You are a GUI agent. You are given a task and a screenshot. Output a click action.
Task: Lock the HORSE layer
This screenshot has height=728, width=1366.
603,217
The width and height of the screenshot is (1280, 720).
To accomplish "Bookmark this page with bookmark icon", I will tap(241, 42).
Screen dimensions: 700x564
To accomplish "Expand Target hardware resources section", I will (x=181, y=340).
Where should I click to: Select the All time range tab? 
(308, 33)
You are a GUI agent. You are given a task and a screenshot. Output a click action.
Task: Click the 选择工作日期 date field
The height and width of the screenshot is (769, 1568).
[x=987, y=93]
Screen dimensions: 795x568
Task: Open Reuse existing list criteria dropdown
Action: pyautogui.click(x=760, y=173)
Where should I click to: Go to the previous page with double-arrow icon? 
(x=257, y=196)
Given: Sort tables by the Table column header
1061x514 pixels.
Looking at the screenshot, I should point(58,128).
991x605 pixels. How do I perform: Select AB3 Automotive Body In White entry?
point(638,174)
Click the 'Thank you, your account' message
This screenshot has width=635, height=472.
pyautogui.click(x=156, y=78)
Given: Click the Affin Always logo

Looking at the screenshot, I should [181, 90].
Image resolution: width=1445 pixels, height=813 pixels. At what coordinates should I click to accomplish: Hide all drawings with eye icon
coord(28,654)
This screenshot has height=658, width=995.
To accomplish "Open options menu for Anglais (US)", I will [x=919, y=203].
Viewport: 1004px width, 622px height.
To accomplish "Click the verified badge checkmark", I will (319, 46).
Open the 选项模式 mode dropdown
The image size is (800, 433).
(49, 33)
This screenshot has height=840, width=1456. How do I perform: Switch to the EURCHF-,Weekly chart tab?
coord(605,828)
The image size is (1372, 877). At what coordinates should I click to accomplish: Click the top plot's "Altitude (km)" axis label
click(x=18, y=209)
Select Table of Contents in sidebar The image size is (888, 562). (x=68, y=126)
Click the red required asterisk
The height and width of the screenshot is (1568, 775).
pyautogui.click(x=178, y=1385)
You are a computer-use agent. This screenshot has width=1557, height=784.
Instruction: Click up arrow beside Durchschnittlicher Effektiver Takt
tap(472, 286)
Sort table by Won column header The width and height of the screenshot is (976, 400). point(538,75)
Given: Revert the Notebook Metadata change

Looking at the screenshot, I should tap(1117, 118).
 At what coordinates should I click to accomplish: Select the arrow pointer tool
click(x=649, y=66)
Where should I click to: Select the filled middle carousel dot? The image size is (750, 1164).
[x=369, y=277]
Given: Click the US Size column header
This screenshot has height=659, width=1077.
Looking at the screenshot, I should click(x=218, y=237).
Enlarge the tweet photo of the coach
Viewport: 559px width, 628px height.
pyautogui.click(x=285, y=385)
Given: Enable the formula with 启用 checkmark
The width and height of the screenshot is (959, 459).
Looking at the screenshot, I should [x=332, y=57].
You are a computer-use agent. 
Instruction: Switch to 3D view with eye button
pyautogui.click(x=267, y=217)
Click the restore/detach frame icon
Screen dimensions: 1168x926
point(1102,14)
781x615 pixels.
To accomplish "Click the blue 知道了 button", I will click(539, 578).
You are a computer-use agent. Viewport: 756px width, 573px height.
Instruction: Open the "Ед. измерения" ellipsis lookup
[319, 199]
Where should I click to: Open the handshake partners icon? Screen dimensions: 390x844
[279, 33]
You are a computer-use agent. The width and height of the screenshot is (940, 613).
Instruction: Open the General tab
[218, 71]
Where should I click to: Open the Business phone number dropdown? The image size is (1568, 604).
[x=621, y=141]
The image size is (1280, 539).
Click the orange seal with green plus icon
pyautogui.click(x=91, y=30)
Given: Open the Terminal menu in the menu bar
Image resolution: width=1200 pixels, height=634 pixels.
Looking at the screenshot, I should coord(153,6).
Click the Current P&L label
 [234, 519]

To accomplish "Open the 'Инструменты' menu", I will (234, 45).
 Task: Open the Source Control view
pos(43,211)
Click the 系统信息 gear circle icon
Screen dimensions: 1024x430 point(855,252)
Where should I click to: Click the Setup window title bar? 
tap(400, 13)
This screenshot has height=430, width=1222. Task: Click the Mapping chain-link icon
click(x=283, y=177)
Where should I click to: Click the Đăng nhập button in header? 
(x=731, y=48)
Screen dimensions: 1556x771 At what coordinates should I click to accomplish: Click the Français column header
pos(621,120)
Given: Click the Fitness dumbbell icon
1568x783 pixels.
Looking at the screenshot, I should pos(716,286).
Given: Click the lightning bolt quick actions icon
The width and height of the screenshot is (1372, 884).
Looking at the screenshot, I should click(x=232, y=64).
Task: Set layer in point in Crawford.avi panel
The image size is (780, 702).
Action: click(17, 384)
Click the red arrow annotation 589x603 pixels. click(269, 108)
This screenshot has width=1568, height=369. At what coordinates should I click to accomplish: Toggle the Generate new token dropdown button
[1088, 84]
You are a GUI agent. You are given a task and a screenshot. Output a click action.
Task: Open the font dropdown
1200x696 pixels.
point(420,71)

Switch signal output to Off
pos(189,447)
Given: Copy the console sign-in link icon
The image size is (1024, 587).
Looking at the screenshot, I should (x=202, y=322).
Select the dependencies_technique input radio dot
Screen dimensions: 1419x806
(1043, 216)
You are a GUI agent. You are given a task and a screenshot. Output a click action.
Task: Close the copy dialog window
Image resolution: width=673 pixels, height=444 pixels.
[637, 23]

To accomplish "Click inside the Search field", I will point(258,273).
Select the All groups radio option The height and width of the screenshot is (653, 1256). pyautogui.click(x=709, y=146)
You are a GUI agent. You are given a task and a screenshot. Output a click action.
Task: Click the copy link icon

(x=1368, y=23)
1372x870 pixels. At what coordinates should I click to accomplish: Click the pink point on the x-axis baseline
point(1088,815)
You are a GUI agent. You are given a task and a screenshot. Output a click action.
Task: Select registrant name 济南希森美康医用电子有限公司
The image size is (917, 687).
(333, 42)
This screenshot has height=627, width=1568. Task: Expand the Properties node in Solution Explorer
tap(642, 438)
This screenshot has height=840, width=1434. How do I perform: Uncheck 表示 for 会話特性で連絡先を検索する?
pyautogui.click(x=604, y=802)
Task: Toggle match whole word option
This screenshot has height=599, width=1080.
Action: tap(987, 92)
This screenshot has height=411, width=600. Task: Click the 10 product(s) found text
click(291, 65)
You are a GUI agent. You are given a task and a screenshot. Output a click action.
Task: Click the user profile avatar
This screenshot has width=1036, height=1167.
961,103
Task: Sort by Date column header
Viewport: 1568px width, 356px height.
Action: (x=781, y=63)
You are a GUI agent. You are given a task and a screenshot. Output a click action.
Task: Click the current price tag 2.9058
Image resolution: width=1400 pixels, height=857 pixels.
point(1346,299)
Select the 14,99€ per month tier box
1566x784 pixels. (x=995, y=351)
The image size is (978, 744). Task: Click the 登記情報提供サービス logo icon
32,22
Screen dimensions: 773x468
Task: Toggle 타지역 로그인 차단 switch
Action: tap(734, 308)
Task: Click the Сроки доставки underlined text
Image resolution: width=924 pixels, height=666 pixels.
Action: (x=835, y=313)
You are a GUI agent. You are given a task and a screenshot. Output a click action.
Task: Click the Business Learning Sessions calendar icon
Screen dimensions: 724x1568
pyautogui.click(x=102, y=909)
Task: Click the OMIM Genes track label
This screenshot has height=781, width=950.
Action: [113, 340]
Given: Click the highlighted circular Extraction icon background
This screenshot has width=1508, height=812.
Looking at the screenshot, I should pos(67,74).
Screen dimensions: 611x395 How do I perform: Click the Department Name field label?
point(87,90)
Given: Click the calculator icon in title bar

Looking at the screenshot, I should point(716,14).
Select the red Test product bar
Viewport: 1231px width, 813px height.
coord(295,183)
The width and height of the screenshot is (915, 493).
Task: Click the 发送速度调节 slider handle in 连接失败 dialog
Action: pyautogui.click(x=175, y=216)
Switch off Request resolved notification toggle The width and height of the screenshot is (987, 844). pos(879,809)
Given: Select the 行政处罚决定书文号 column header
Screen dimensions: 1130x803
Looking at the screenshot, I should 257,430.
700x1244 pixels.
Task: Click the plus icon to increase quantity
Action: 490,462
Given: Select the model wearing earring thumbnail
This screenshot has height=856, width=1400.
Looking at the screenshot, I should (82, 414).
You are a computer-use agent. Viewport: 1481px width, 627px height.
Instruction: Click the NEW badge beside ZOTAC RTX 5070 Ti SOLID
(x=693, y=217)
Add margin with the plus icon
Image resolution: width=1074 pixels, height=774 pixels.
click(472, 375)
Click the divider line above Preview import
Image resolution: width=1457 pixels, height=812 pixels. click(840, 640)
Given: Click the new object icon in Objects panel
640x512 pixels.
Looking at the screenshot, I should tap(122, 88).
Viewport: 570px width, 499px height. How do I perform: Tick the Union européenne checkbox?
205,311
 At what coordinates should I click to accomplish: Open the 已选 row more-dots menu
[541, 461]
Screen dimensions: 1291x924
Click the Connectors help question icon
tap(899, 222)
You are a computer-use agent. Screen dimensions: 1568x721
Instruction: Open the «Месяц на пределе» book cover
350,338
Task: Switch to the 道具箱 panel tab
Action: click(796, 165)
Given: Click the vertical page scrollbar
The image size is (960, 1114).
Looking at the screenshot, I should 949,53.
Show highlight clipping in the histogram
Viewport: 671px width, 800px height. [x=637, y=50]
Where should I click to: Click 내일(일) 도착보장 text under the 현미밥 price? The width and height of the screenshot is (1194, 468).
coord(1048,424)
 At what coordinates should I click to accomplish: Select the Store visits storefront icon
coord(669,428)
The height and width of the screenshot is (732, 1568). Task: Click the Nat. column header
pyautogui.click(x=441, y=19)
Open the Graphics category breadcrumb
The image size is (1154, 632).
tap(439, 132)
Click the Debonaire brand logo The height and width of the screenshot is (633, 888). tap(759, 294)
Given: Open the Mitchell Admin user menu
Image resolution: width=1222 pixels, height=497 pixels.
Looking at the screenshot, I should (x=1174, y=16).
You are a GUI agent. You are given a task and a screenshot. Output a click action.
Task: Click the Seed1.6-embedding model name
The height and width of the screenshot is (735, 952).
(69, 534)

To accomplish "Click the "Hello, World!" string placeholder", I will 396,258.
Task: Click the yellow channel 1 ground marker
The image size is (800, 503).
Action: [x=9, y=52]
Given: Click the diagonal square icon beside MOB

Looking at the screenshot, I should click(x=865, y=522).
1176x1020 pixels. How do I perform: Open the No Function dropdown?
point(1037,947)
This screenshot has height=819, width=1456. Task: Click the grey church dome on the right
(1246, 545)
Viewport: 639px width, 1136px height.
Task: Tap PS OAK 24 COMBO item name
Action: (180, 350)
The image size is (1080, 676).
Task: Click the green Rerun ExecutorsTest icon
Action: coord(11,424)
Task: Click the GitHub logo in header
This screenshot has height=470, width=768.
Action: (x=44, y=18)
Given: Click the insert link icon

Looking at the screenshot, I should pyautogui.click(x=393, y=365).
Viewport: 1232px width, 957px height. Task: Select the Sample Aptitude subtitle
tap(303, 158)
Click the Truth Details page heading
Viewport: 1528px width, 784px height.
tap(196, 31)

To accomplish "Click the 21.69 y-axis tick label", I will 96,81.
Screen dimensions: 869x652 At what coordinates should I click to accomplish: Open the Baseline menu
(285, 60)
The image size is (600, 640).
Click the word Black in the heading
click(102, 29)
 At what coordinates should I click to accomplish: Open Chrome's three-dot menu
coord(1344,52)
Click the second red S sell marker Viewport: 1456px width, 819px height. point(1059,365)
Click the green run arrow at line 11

## [BRIEF]
Looking at the records above, return exactly the lines from the line with "This screenshot has width=1568, height=369." to the line with "Task: Open the font dropdown", both ends included.

## [ANSWER]
This screenshot has width=1568, height=369. At what coordinates should I click to accomplish: Toggle the Generate new token dropdown button
[1088, 84]
You are a GUI agent. You are given a task and a screenshot. Output a click action.
Task: Open the font dropdown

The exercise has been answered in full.